[Selected excerpt]:
Bruce Springsteen is walking toward me.

He is singing “Tenth Avenue Freeze-Out” and his shirt is inexplicably open, revealing deeply tanned and chiseled pectoral muscles. The Bad Scooter has found his groove, and he’s now headed in my direction. If this sounds like a deeply weird dream, I should add that I’m surrounded by 16,000 people inside of a Minnesota hockey arena.

As he gets closer, I fixate on the beads of sweat pouring down from his deeply tanned and chiseled forehead. He’s putting out a level of moisture not seen since Patrick Ewing in the 1994 NBA Finals. Here is a 73-year-old man who has been performing on stage for two and a half hours, and I imagine he must be exhausted. But as Bruce finally looms over me like I’m a tourist surveying the iconic mugs etched into Mount Rushmore, he betrays no signs of tiredness. This time, Hakeem Olajuwon doesn’t stand a chance.

Then, it happens: We briefly make eye contact. At least, I think we make eye contact. But then I remember that the greatest living arena rocker is standing approximately 36 inches away form me, and his magic trick is fooling individuals gathered in 16,000-person blobs that he is singing only for them. He is making eye contact with me, but he is also making eye contact with everybody. But he’s really looking at you, my brain assures me. I decide to believe my brain.

To my right is a woman from Nashville who I am guessing is in her late 50s. Before showtime, she told me that she saw the first date of Bruce’s 2023 U.S. arena tour last month in Tampa. “You could tell that he looked old,” she said. And yet here she was on a Sunday night catching droplets of Bruce’s perspiration in St. Paul, nearly 900 miles away from home, with plans to see The E Street Band again later this month in Detroit and twice more in Europe this summer. I look over at her as Bruce hollers about a transistor radio blasting from a tenement window directly in front of us, and she is beaming.

Nobody right now seems old. But Bruce is the only one who does not look old. His hair is more gray than brunette now, but that only makes him look harder, like a rock-solid block of concrete, the very stuff that arenas like this one are made of. To quote the man himself, Bruce Springsteen is still tougher than the rest.

But Bruce is old. I know this because he keeps telling us that he’s old. Mortality is a central theme of his best-selling 2016 memoir Born To Run. It also forms the crux of the award-winning one-man show Springsteen On Broadway. Bruce underlines it again on his most recent album of original songs, 2020’s Letter To You. If you haven’t heard it, you can get the gist of the album’s subject matter from reading the track listing: “One Minute You’re Here,” “Last Man Standing,” “Ghosts,” “I’ll See You In My Dreams.”

And then he reiterated this message yet again in his 2022 Howard Stern interview, in which he hinted that there might not be many more marathon three-hour arena-rock shows in his future. Instead, he imagined emulating Johnny Cash or the late Pete Seeger, who played into his 90s as a wizened folkie.

[Brief 1]: In the Springsteen concert essay, in which city did the woman from Nashville see the first date of the 2023 U.S. arena tour?
[Brief 2]: Transcribe the Springsteen concert essay word for word, starting at "To my right" and ending at "she is beaming.".
[Brief 3]: List every song title from the album Letter To You that the Springsteen concert essay names.

Text and item location entries:
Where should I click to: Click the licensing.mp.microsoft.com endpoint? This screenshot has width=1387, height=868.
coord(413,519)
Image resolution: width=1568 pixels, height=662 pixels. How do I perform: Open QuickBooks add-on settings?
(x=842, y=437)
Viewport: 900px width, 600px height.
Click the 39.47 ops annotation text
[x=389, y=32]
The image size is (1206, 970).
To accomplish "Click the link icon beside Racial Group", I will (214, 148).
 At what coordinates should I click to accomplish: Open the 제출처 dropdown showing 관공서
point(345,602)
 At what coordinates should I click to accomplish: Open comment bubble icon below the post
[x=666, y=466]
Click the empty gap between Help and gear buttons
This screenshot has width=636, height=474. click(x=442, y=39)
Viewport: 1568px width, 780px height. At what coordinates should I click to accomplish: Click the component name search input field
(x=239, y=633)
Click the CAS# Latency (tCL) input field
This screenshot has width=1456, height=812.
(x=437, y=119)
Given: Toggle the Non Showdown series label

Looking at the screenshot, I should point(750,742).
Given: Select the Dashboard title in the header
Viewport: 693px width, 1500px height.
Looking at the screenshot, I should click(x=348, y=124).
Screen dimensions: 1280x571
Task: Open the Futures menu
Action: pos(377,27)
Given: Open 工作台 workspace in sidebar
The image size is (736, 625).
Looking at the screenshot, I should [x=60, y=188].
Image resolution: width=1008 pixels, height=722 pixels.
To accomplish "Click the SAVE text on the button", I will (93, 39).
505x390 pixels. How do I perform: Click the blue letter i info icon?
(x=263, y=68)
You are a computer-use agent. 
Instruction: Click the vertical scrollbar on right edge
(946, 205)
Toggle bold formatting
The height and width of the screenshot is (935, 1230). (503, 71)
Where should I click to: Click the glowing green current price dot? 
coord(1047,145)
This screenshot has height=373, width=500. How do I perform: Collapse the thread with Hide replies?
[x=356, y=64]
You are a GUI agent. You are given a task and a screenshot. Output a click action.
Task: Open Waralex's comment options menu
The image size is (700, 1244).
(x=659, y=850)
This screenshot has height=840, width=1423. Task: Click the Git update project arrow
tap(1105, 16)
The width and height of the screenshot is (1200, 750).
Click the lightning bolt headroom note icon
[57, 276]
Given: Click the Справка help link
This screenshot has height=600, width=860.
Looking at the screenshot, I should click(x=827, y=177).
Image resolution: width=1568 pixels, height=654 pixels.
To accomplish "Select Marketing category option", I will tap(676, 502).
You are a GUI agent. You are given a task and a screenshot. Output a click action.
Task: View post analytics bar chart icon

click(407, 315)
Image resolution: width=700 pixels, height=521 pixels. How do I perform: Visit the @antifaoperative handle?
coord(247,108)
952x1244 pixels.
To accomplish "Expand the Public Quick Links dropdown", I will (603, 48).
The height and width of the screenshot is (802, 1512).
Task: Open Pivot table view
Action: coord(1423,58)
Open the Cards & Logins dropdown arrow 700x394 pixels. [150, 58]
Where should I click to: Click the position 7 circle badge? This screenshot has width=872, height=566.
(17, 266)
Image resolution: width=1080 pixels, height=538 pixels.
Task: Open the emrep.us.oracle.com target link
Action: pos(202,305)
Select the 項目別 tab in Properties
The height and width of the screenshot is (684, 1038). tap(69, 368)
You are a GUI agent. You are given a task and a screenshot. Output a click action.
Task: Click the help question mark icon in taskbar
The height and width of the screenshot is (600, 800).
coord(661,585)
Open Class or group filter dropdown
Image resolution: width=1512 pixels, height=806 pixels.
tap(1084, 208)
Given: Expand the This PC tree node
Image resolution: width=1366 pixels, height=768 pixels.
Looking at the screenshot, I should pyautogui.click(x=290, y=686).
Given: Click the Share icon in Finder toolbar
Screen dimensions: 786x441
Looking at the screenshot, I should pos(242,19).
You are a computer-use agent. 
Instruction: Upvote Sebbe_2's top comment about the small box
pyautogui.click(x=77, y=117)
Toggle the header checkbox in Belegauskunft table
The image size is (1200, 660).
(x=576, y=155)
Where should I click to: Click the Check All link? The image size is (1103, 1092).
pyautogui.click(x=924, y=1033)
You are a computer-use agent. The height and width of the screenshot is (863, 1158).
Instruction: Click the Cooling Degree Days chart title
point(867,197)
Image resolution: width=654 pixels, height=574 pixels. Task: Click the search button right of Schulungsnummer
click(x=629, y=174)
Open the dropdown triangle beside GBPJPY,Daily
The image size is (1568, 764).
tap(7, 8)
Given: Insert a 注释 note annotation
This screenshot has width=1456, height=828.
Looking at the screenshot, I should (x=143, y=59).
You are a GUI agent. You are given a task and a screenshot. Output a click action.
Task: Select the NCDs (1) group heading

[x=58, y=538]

[Exercise solution 1]: Tampa

[Exercise solution 2]:
To my right is a woman from Nashville who I am guessing is in her late 50s. Before showtime, she told me that she saw the first date of Bruce’s 2023 U.S. arena tour last month in Tampa. “You could tell that he looked old,” she said. And yet here she was on a Sunday night catching droplets of Bruce’s perspiration in St. Paul, nearly 900 miles away from home, with plans to see The E Street Band again later this month in Detroit and twice more in Europe this summer. I look over at her as Bruce hollers about a transistor radio blasting from a tenement window directly in front of us, and she is beaming.

[Exercise solution 3]: "One Minute You're Here," "Last Man Standing," "Ghosts," "I'll See You In My Dreams"